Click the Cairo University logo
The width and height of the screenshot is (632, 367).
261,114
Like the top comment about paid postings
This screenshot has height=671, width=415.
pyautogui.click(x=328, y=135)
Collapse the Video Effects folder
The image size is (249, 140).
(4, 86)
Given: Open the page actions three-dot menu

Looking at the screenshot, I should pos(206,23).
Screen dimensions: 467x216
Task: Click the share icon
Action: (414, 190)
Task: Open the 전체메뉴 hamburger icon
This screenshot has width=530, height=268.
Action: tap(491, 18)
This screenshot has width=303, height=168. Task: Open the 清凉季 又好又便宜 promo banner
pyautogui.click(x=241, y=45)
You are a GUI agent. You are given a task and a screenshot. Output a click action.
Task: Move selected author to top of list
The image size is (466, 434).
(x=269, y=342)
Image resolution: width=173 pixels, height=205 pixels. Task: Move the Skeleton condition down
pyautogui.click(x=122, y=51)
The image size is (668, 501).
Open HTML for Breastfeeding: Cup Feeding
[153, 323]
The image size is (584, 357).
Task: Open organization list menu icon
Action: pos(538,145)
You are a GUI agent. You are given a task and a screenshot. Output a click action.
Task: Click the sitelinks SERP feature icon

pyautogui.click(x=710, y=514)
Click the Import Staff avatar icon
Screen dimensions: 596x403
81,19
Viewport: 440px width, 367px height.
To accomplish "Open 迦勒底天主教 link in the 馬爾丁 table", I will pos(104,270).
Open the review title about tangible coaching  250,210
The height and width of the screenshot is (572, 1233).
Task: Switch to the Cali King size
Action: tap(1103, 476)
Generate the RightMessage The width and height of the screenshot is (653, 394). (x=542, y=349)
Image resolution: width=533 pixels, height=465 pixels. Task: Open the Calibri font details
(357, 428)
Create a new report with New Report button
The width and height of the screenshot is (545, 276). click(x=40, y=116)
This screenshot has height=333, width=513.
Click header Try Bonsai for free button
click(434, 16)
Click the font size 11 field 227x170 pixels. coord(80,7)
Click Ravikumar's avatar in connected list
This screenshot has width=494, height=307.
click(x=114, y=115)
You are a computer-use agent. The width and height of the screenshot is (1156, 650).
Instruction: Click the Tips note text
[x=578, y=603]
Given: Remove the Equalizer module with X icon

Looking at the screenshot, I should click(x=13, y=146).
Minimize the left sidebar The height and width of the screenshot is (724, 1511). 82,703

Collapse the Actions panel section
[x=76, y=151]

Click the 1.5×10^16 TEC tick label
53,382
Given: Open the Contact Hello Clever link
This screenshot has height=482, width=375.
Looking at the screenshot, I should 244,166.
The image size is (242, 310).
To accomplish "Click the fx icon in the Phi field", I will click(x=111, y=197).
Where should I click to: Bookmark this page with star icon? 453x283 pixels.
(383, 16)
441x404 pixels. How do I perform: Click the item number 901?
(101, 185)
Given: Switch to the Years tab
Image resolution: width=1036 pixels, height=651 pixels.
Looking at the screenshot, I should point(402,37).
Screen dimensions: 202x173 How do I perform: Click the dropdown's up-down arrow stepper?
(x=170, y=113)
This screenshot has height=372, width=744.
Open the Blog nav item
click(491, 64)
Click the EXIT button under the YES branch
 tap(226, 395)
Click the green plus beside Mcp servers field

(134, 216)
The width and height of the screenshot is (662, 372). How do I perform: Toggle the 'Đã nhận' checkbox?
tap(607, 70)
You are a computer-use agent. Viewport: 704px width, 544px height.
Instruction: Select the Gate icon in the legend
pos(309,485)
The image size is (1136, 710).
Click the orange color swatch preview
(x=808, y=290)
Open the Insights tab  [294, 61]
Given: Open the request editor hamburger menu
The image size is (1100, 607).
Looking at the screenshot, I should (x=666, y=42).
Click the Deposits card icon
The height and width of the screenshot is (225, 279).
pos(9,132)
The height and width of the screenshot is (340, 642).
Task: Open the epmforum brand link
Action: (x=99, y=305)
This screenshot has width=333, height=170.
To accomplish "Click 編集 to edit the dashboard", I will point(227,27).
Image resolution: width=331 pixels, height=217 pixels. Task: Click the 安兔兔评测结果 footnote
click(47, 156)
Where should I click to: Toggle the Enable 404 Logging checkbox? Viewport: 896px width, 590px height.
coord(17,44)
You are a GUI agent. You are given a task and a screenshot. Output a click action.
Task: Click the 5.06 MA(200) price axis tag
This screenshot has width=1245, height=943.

__________________________________________________

### WHAT THE EXERCISE ASKS:
Give the material again, complete and unaltered.

### SOLUTION TO THIS EXERCISE:
Click the Cairo University logo
The width and height of the screenshot is (632, 367).
261,114
Like the top comment about paid postings
This screenshot has height=671, width=415.
pyautogui.click(x=328, y=135)
Collapse the Video Effects folder
The image size is (249, 140).
(4, 86)
Given: Open the page actions three-dot menu

Looking at the screenshot, I should pos(206,23).
Screen dimensions: 467x216
Task: Click the share icon
Action: (414, 190)
Task: Open the 전체메뉴 hamburger icon
This screenshot has width=530, height=268.
Action: tap(491, 18)
This screenshot has width=303, height=168. Task: Open the 清凉季 又好又便宜 promo banner
pyautogui.click(x=241, y=45)
You are a GUI agent. You are given a task and a screenshot. Output a click action.
Task: Move selected author to top of list
The image size is (466, 434).
(x=269, y=342)
Image resolution: width=173 pixels, height=205 pixels. Task: Move the Skeleton condition down
pyautogui.click(x=122, y=51)
The image size is (668, 501).
Open HTML for Breastfeeding: Cup Feeding
[153, 323]
The image size is (584, 357).
Task: Open organization list menu icon
Action: pos(538,145)
You are a GUI agent. You are given a task and a screenshot. Output a click action.
Task: Click the sitelinks SERP feature icon

pyautogui.click(x=710, y=514)
Click the Import Staff avatar icon
Screen dimensions: 596x403
81,19
Viewport: 440px width, 367px height.
To accomplish "Open 迦勒底天主教 link in the 馬爾丁 table", I will pos(104,270).
Open the review title about tangible coaching  250,210
The height and width of the screenshot is (572, 1233).
Task: Switch to the Cali King size
Action: tap(1103, 476)
Generate the RightMessage The width and height of the screenshot is (653, 394). (x=542, y=349)
Image resolution: width=533 pixels, height=465 pixels. Task: Open the Calibri font details
(357, 428)
Create a new report with New Report button
The width and height of the screenshot is (545, 276). click(x=40, y=116)
This screenshot has height=333, width=513.
Click header Try Bonsai for free button
click(434, 16)
Click the font size 11 field 227x170 pixels. coord(80,7)
Click Ravikumar's avatar in connected list
This screenshot has width=494, height=307.
click(x=114, y=115)
You are a computer-use agent. The width and height of the screenshot is (1156, 650).
Instruction: Click the Tips note text
[x=578, y=603]
Given: Remove the Equalizer module with X icon

Looking at the screenshot, I should click(x=13, y=146).
Minimize the left sidebar The height and width of the screenshot is (724, 1511). 82,703

Collapse the Actions panel section
[x=76, y=151]

Click the 1.5×10^16 TEC tick label
53,382
Given: Open the Contact Hello Clever link
This screenshot has height=482, width=375.
Looking at the screenshot, I should 244,166.
The image size is (242, 310).
To accomplish "Click the fx icon in the Phi field", I will click(x=111, y=197).
Where should I click to: Bookmark this page with star icon? 453x283 pixels.
(383, 16)
441x404 pixels. How do I perform: Click the item number 901?
(101, 185)
Given: Switch to the Years tab
Image resolution: width=1036 pixels, height=651 pixels.
Looking at the screenshot, I should point(402,37).
Screen dimensions: 202x173 How do I perform: Click the dropdown's up-down arrow stepper?
(x=170, y=113)
This screenshot has height=372, width=744.
Open the Blog nav item
click(491, 64)
Click the EXIT button under the YES branch
 tap(226, 395)
Click the green plus beside Mcp servers field

(134, 216)
The width and height of the screenshot is (662, 372). How do I perform: Toggle the 'Đã nhận' checkbox?
tap(607, 70)
You are a computer-use agent. Viewport: 704px width, 544px height.
Instruction: Select the Gate icon in the legend
pos(309,485)
The image size is (1136, 710).
Click the orange color swatch preview
(x=808, y=290)
Open the Insights tab  [294, 61]
Given: Open the request editor hamburger menu
The image size is (1100, 607).
Looking at the screenshot, I should (x=666, y=42).
Click the Deposits card icon
The height and width of the screenshot is (225, 279).
pos(9,132)
The height and width of the screenshot is (340, 642).
Task: Open the epmforum brand link
Action: (x=99, y=305)
This screenshot has width=333, height=170.
To accomplish "Click 編集 to edit the dashboard", I will point(227,27).
Image resolution: width=331 pixels, height=217 pixels. Task: Click the 安兔兔评测结果 footnote
click(47, 156)
Where should I click to: Toggle the Enable 404 Logging checkbox? Viewport: 896px width, 590px height.
coord(17,44)
You are a GUI agent. You are given a task and a screenshot. Output a click action.
Task: Click the 5.06 MA(200) price axis tag
This screenshot has width=1245, height=943.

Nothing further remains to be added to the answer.